*WHAT THE TASK ASKS:* Recast the material below, starting at the line containing "Open the Request" and ending at the line containing "will (197, 132).", as a Markdown table with the columns Row and Text. Give each non-blank line its own numbered row.

▬▬▬

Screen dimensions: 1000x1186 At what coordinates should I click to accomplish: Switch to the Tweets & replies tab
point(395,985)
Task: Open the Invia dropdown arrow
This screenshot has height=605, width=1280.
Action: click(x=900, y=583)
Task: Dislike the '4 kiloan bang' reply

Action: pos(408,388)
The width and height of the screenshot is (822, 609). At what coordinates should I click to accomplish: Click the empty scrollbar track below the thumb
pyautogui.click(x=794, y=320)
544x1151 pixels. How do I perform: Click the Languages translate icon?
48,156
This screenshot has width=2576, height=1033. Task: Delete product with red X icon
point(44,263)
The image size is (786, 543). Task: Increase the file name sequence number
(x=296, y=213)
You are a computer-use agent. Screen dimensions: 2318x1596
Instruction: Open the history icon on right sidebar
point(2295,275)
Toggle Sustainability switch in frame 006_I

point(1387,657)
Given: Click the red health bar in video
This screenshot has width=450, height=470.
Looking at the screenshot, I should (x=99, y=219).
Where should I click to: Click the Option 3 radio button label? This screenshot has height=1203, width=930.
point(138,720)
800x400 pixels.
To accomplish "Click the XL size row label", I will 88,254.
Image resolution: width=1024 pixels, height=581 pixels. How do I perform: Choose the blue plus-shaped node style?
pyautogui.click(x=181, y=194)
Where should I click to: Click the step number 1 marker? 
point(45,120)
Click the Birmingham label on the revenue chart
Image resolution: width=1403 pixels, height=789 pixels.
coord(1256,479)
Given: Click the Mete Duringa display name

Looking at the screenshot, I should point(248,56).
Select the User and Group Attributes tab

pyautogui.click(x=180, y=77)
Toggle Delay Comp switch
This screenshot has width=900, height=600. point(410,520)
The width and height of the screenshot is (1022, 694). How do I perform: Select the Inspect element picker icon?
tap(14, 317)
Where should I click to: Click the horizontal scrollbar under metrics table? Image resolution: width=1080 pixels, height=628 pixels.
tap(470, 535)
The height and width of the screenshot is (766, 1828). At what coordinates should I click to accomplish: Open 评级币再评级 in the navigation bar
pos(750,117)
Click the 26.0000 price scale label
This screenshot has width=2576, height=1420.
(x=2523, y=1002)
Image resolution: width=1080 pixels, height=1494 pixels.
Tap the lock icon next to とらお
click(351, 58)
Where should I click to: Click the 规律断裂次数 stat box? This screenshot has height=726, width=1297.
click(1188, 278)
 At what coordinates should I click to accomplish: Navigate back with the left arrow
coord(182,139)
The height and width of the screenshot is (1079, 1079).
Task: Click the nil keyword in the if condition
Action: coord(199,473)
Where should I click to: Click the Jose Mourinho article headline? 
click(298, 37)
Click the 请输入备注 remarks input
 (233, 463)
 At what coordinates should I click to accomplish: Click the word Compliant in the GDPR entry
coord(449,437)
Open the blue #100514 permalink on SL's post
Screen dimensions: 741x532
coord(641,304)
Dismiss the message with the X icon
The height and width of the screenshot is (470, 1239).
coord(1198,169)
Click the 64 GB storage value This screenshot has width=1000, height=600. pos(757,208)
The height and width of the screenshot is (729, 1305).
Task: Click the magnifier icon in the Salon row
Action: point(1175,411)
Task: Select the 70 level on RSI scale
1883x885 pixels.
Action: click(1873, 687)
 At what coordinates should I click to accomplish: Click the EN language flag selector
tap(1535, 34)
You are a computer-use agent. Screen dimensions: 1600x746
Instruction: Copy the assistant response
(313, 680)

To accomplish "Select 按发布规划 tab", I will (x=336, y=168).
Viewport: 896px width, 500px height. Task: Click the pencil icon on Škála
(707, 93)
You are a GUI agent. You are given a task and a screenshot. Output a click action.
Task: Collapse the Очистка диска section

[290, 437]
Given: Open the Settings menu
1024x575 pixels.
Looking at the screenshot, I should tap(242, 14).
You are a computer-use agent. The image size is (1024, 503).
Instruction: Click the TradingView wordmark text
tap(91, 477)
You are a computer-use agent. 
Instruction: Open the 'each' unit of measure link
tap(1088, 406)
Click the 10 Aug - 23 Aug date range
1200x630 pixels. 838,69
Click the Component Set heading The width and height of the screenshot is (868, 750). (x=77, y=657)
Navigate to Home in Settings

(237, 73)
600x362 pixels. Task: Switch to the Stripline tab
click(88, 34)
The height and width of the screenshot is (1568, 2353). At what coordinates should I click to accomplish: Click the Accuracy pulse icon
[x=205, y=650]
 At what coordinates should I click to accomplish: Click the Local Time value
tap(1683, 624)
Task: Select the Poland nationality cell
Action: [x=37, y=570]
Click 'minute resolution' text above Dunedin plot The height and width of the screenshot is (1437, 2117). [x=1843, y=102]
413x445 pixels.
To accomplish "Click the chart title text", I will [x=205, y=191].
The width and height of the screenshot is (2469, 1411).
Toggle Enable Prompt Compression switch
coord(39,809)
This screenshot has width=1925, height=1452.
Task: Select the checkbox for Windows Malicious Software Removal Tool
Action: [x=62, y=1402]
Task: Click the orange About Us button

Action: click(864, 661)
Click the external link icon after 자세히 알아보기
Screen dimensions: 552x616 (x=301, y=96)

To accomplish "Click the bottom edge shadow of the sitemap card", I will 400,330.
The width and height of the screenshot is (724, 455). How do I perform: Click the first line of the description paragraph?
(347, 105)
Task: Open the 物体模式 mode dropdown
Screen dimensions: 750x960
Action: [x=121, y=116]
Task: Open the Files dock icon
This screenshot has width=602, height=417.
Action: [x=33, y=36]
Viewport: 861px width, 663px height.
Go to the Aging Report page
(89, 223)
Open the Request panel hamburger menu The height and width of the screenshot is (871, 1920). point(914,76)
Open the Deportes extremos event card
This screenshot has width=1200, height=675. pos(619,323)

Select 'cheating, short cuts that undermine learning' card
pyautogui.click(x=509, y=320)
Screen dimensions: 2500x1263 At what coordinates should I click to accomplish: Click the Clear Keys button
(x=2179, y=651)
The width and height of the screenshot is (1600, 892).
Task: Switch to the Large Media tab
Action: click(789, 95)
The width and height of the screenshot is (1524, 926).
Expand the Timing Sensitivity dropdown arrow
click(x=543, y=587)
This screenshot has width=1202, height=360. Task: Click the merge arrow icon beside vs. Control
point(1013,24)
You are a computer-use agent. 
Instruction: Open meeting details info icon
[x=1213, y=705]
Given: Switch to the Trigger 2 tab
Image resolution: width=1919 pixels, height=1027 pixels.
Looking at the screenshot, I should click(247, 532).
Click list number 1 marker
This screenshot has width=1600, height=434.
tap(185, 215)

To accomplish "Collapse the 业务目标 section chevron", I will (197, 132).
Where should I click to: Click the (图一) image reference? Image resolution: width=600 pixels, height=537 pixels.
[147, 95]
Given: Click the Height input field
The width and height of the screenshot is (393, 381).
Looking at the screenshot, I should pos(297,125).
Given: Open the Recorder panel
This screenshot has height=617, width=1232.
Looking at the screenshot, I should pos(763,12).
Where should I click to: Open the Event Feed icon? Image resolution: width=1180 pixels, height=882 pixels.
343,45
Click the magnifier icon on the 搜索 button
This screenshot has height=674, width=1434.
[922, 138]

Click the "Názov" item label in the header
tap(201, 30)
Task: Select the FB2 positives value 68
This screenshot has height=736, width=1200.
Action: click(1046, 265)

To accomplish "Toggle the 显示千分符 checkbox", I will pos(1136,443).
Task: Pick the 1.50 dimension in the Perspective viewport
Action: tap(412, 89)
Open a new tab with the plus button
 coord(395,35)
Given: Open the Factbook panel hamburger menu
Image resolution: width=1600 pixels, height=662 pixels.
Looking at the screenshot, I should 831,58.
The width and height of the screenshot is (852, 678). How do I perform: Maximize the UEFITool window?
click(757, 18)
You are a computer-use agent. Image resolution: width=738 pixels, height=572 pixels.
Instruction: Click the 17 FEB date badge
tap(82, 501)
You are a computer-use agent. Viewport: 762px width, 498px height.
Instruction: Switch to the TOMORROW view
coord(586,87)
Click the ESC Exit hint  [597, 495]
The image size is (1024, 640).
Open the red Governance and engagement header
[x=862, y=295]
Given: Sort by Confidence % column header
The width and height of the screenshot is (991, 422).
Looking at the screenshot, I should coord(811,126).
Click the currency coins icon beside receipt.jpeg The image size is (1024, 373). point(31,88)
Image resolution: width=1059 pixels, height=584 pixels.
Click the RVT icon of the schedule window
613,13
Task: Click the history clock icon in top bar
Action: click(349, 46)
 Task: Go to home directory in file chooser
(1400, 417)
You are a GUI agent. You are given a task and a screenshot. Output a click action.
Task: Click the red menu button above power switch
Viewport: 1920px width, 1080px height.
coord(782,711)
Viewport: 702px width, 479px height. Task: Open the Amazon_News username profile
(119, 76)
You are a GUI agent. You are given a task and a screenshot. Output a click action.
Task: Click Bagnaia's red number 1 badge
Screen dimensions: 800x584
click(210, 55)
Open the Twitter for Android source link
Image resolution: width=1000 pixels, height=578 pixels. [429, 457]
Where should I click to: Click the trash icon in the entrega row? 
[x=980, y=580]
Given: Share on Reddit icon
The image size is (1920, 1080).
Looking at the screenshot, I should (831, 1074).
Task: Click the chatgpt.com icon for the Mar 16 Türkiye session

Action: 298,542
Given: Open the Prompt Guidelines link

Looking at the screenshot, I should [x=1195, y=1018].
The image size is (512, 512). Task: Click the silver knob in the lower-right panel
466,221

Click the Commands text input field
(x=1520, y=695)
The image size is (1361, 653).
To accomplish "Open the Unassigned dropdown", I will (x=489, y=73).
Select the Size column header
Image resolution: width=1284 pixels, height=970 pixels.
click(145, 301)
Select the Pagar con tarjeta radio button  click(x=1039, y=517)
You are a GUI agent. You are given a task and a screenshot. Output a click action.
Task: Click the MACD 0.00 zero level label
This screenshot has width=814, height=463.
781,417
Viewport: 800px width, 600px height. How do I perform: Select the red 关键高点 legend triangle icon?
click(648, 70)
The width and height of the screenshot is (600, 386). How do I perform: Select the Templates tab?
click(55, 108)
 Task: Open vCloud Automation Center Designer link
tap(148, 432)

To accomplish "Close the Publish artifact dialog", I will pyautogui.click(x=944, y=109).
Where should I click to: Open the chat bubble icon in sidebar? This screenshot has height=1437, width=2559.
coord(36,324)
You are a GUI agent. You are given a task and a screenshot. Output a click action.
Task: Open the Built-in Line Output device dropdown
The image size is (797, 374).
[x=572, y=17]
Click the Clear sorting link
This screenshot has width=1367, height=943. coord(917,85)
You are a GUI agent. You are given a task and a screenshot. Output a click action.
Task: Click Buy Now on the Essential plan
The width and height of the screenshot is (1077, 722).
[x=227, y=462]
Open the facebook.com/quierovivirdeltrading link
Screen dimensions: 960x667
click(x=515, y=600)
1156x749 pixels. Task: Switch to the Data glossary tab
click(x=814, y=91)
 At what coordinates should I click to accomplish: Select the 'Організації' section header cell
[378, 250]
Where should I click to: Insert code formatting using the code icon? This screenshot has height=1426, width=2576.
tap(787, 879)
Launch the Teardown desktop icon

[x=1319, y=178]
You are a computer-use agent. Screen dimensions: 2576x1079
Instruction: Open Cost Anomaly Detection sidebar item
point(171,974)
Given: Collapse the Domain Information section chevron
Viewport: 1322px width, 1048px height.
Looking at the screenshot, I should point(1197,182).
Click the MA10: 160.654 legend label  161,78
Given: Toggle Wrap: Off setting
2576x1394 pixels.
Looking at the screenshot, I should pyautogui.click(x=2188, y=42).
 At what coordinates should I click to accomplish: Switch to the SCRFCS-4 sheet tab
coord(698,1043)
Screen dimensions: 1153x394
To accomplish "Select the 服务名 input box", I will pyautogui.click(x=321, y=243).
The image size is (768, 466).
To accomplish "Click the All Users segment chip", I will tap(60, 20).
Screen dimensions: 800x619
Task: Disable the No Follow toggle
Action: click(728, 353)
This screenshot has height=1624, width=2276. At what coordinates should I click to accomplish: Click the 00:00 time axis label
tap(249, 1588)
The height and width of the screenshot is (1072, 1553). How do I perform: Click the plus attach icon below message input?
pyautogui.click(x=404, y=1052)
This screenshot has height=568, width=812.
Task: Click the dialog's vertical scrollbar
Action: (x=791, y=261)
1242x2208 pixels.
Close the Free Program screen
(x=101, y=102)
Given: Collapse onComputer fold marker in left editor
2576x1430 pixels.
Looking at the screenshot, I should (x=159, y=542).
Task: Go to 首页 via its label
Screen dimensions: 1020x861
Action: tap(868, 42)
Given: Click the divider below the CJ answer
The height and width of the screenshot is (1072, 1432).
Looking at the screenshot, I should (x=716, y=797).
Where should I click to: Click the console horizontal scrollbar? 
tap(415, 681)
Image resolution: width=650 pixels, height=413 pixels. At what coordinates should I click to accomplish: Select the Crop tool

▬▬▬

*RESULT FOR THIS TASK:*
| Row | Text |
|---|---|
| 1 | Open the Request panel hamburger menu The height and width of the screenshot is (871, 1920). point(914,76) |
| 2 | Open the Deportes extremos event card |
| 3 | This screenshot has width=1200, height=675. pos(619,323) |
| 4 | Select 'cheating, short cuts that undermine learning' card |
| 5 | pyautogui.click(x=509, y=320) |
| 6 | Screen dimensions: 2500x1263 At what coordinates should I click to accomplish: Click the Clear Keys button |
| 7 | (x=2179, y=651) |
| 8 | The width and height of the screenshot is (1600, 892). |
| 9 | Task: Switch to the Large Media tab |
| 10 | Action: click(789, 95) |
| 11 | The width and height of the screenshot is (1524, 926). |
| 12 | Expand the Timing Sensitivity dropdown arrow |
| 13 | click(x=543, y=587) |
| 14 | This screenshot has width=1202, height=360. Task: Click the merge arrow icon beside vs. Control |
| 15 | point(1013,24) |
| 16 | You are a computer-use agent.  |
| 17 | Instruction: Open meeting details info icon |
| 18 | [x=1213, y=705] |
| 19 | Given: Switch to the Trigger 2 tab |
| 20 | Image resolution: width=1919 pixels, height=1027 pixels. |
| 21 | Looking at the screenshot, I should click(247, 532). |
| 22 | Click list number 1 marker |
| 23 | This screenshot has width=1600, height=434. |
| 24 | tap(185, 215) |
| 25 | To accomplish "Collapse the 业务目标 section chevron", I will (197, 132). |